Style of Dutch pop music

Nederpop (/nl/) or Dutch pop music is pop music made by Dutch bands and artists.

The name is a portmanteau on the country's name in Dutch (Nederland) and pop. An English translation could be Netherpop. Nederpop is a Dutch term invented by the mid-1970s to describe the Dutch pop music scene of the 1960s and 1970s that was gaining worldwide attention, exemplified by bands such as Shocking Blue, Golden Earring and Focus. Most of the Nederpop bands of this period had English-language songs or played only instrumentals, but some of the bands performed exclusively in the Dutch language. Many such were popular thanks to airplay over the offshore pirate radio stations targeting the Netherlands such as Mi Amigo, Veronica, Atlantis and Northsea International.

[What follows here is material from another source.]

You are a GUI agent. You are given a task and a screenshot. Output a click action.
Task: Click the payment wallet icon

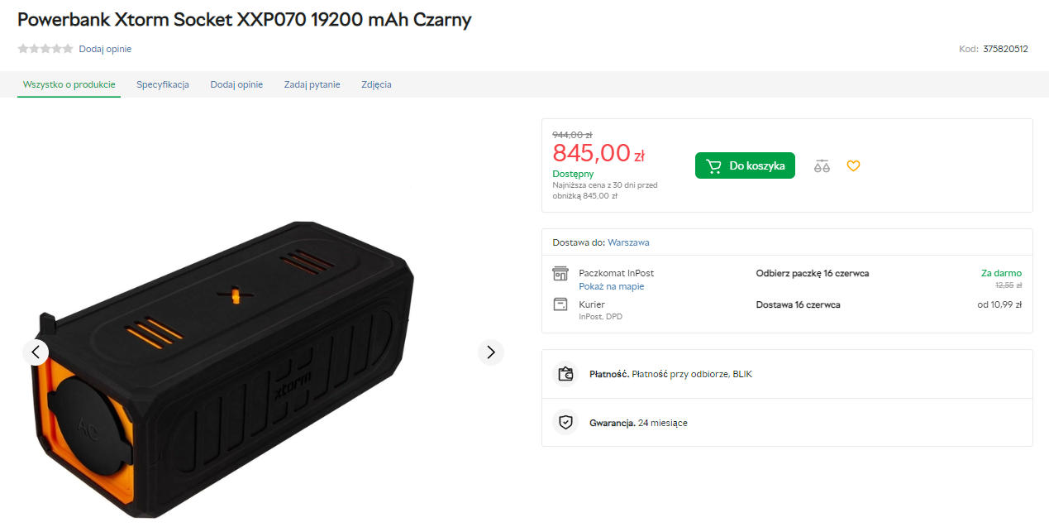565,374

During the early 1980s, the Nederpop term was revived to name the sudden growth of Dutch language pop music from the Netherlands. The revived meaning came about because of the huge success of Doe Maar. This success helped other bands to sing in Dutch and/or get the spotlight.

==Sixties Nederpop bands==
- Golden Earring
- The Motions
- The Outsiders
- Tee-Set
- Cuby + Blizzards
- Brainbox
- The Cats
- Sandy Coast
- The Shoes
- Peter Koelewijn
- Boudewijn de Groot
- Rob de Nijs

==Seventies Nederpop bands==
- Shocking Blue
- Mouth & MacNeal
- Focus
- Earth and Fire
- George Baker
- Golden Earring
- Ekseption
- Luv'
- De Bintangs
- Supersister
- Pussycat
- Teach-In
- Livin' Blues
- Kayak
- Herman Brood
- Gruppo Sportivo
- Alquin
- Normaal
- BZN
- Nits

==Eighties Nederpop bands==
Aside from Doe Maar, the early eighties were good for, amongst others, Golden Earring, Time Bandits (band), Diesel (band), Vandenberg, the Frank Boeijen Groep, Het Goede Doel, the Amazing Stroopwafels, Toontje Lager, VOF de Kunst, Drukwerk and Noodweer.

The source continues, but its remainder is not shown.